Sungguh Adibya tak mau kejadian itu lagi-lagi terulang meski hanya sebatas dalam bayangan.
“Makasih, ya, Bang. Udah jadi anak yang selalu pengertian dan berhati lapang. Nanti Papa janji, setelah sehat, kita re-schedule acaranya.” Mendengar hal itu, Abbas hanya mengangguk riang dan menjawab kalimat Adibya dengan penuh semangat.
“Sama-sama, Bos!” sahutnya lalu beri pelukan pada sang Papa. Namun ia lekas merenggangkan kembali dekapannya itu kala mendengar sang panutan memintanya untuk juga berjanji.
“Janji apa?” tanya Abbas kemudian.
“Janji Abang jangan ke mana-mana, ya? Di sini aja sama Papa. Sama Mama. Abang nggak boleh pergi ke mana pun. Oke?” Karena merasa tidak akan pergi ke mana-mana, dan akan selalu tetap tinggal bersama orang tuanya, tentu saja Abbas mengangguk dengan pasti. “Iya, Papa. Abang janji nggak bakal ke mana-mana kok! Lagian Abang masih kecil. Mana berani pergi sendiri, apa lagi kalau nggak izin sama orang tua.” Begitu sahutnya.
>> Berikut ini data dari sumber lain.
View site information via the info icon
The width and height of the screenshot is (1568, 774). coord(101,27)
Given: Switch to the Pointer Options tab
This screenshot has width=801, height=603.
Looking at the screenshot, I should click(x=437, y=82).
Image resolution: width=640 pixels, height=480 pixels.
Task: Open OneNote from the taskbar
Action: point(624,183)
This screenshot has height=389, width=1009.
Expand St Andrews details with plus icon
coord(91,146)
Najmi yang menyimak percakapan tersebut hanya bisa menarik napasnya dalam-dalam. Karena sungguh, melihat Adibya yang seperti ini tentu membuat hatinya tersayat-sayat.
“Dek.” Panggilan Adibya di kemudian sekon tentu memecahkan lamunan Najmi yang sedang mencoba luruskan benang-benang kusut di kepalanya.
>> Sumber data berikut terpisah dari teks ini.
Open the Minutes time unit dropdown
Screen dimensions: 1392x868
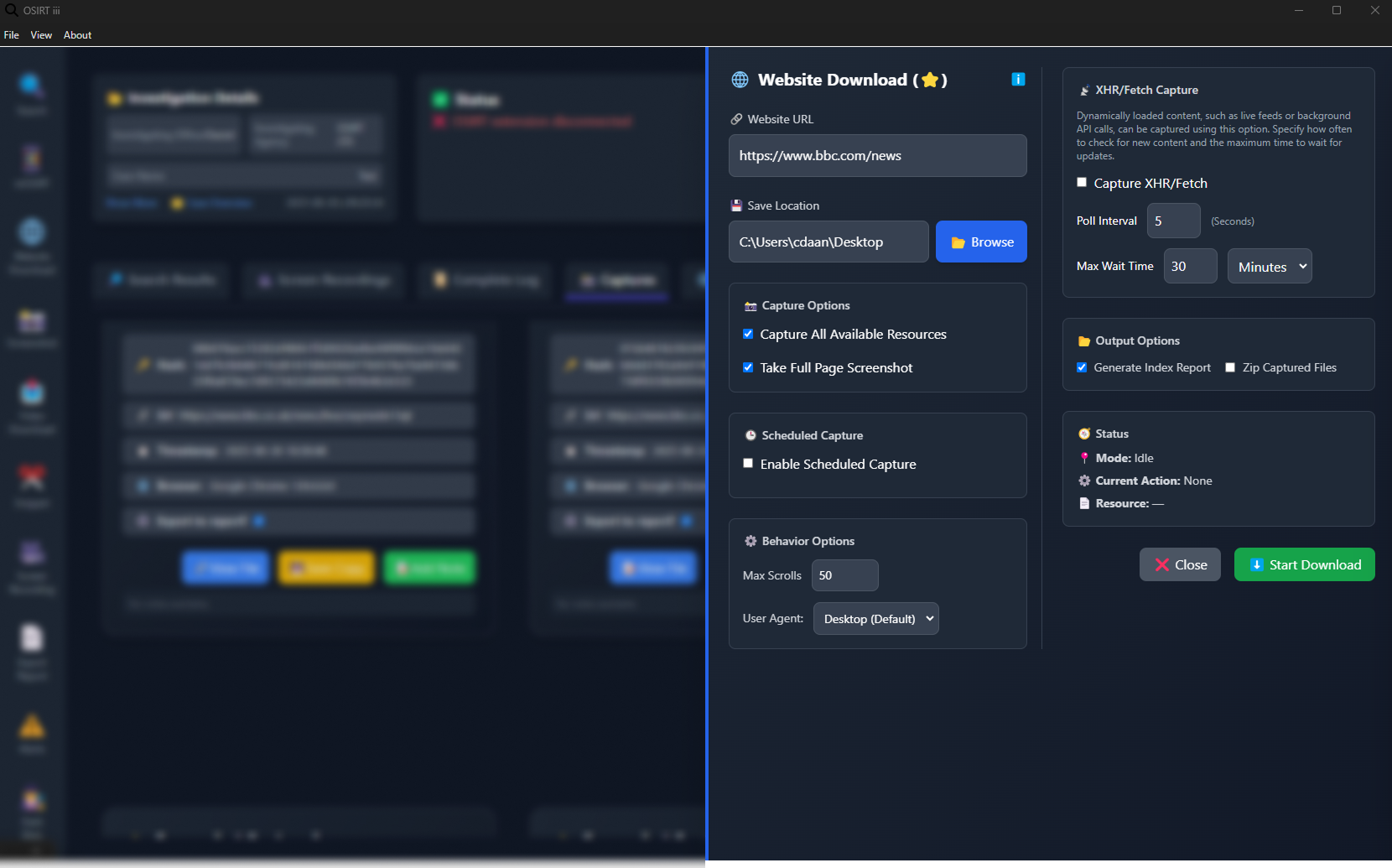1270,267
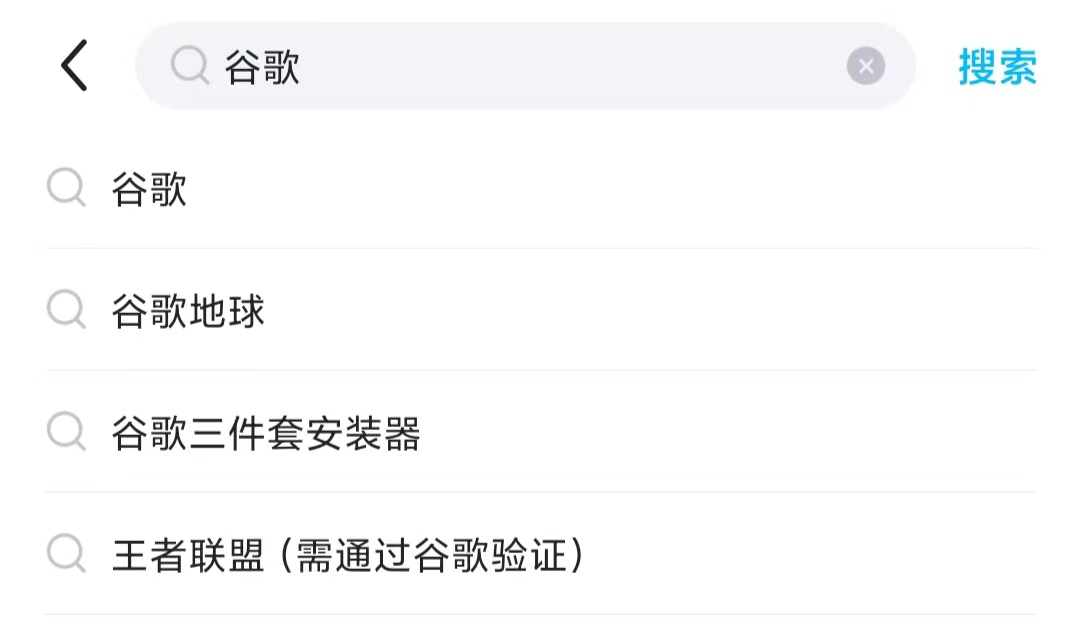This screenshot has width=1080, height=640.
Task: Select the first 谷歌 suggestion text
Action: pyautogui.click(x=150, y=189)
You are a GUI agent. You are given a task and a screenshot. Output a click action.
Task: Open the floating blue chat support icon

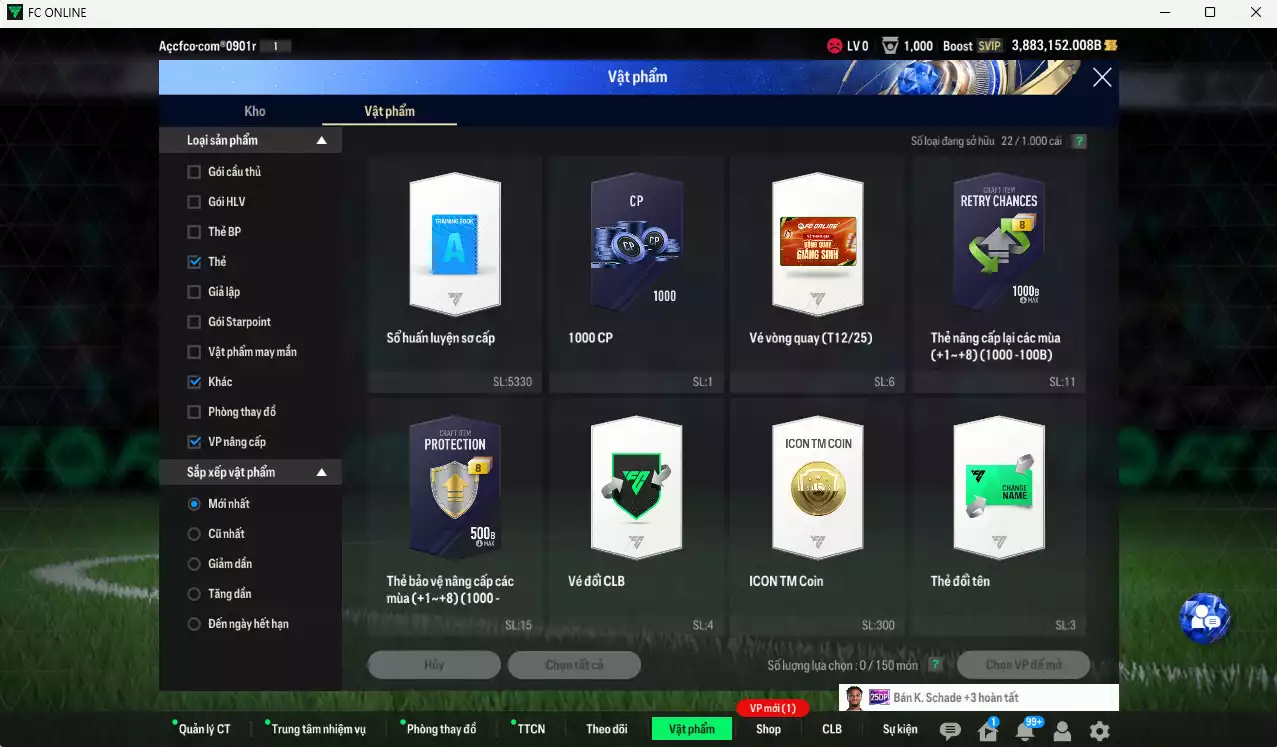pos(1204,619)

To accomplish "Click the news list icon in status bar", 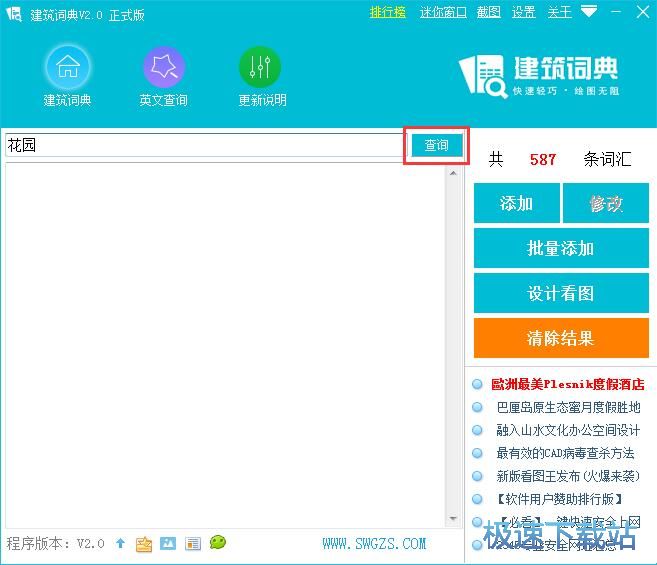I will (x=192, y=543).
“Iya Mas, kenapa?” Perempuan itu lantas mendekatkan diri, ikut berikan elusan pada surai Adibya. Namun pergerakannya itu harus berhenti kala sang suami malah meraih tangannya tersebut untuk digenggam.
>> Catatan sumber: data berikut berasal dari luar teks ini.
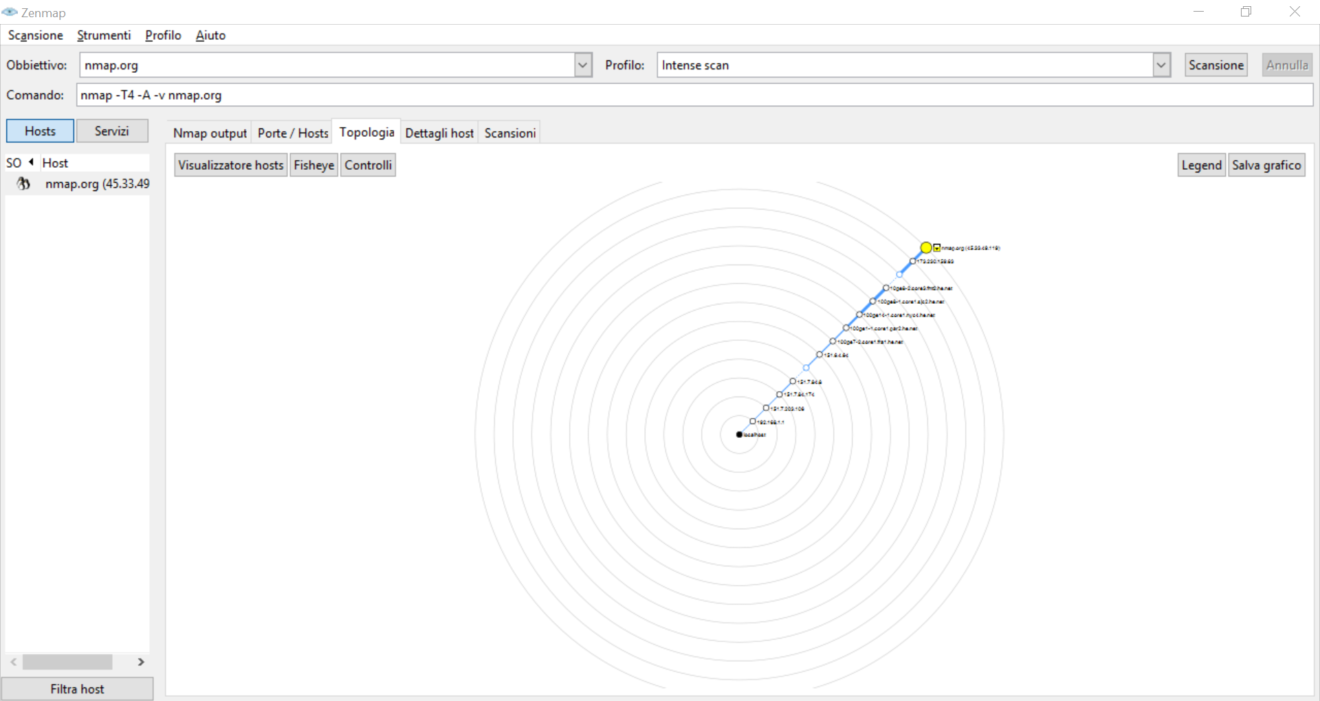Click the Linux penguin OS icon beside nmap.org

22,183
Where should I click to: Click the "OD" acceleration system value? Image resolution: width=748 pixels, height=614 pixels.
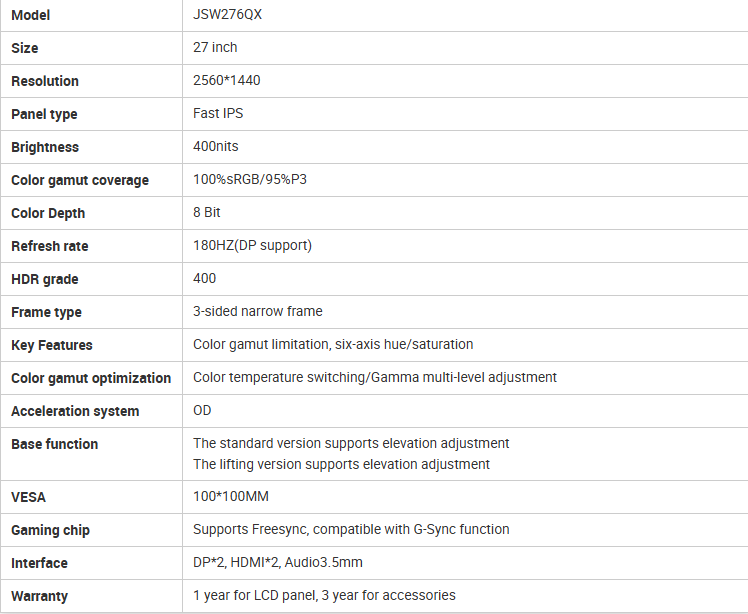[x=202, y=411]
“Kamu juga jangan ke mana-mana, ya? Mas pasti hancur lebur kalau nggak ada kamu.”
Menangkap jelas permintaan Adibya yang terdengar lirih namun penuh pengharapan, tentu langsung membuat Najmi berlinangan air mata. Ingin menangis rasanya tidak mungkin karena ada Abbas di depannya. Jadilah sang Puan hanya bisa mengangguk dan beri kecupan yang sedikit lama pada dahi sang suami.
“Aku pasti akan selalu bersamai kamu, Mas. I swear.”